** About this exercise **
Give the data again exactly, without images.

** Records for processing **
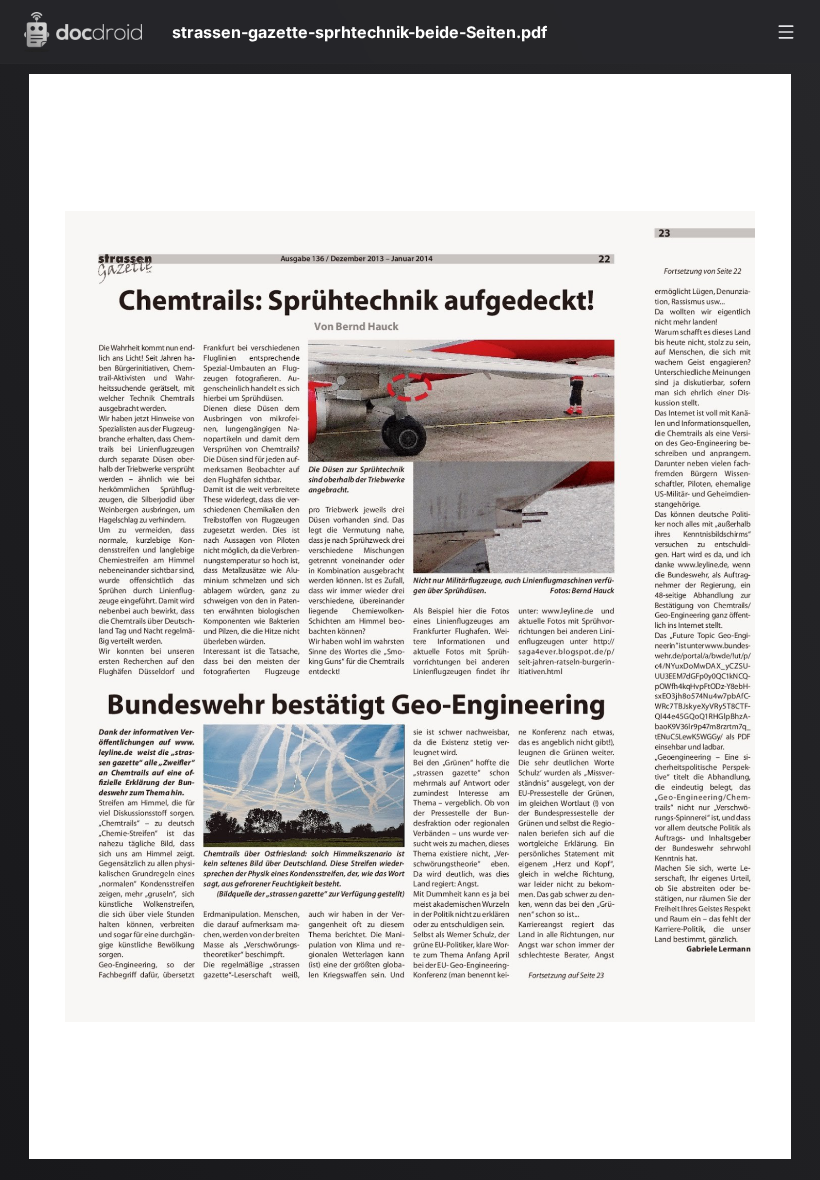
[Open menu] (786, 32)
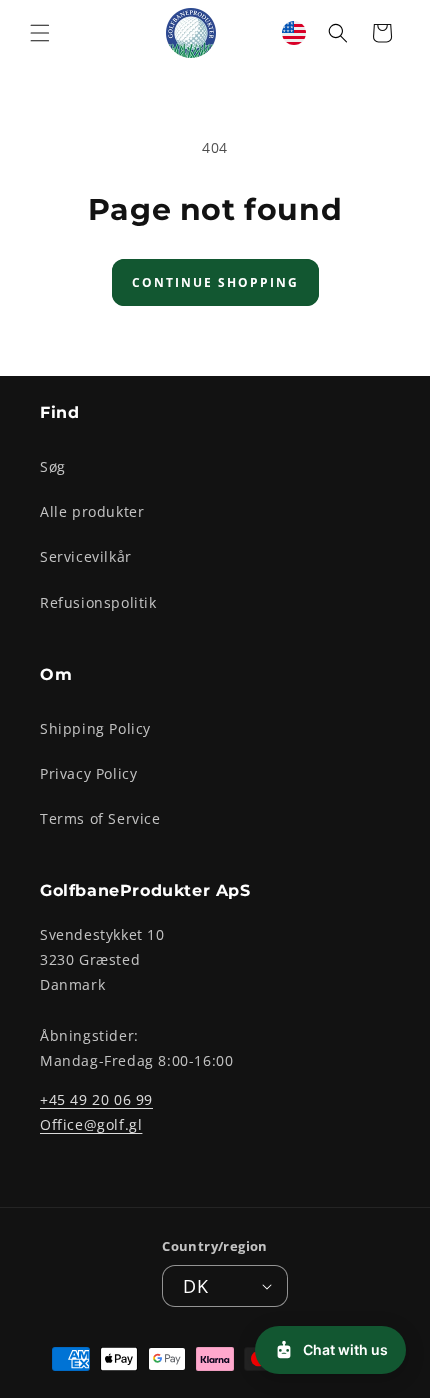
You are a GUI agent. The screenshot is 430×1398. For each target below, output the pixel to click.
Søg (53, 466)
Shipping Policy (95, 728)
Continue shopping (215, 282)
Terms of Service (100, 818)
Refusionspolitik (98, 602)
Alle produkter (92, 511)
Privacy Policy (88, 773)
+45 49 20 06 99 (96, 1099)
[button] (40, 33)
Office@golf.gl (91, 1124)
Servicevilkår (86, 556)
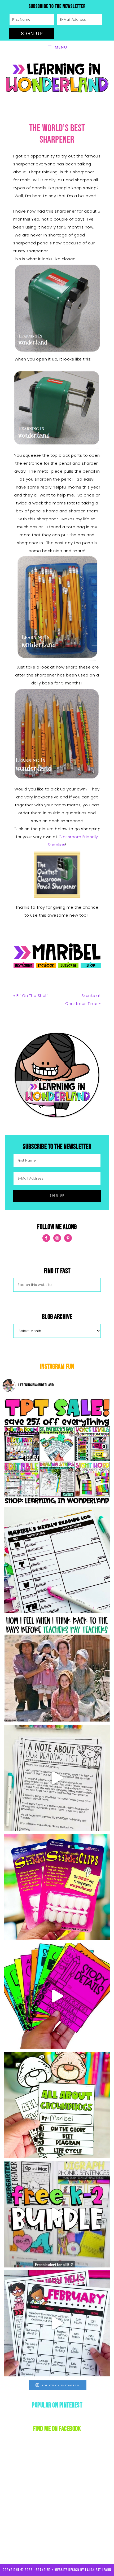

** Exercise solution **
[Open menu] (786, 32)
You are a GUI agent. The screenshot is 430×1398. For each target below, output the pixel to click.
Søg (53, 466)
Shipping Policy (95, 728)
Continue shopping (215, 282)
Terms of Service (100, 818)
Refusionspolitik (98, 602)
Alle produkter (92, 511)
Privacy Policy (88, 773)
+45 49 20 06 99 (96, 1099)
[button] (40, 33)
Office@golf.gl (91, 1124)
Servicevilkår (86, 556)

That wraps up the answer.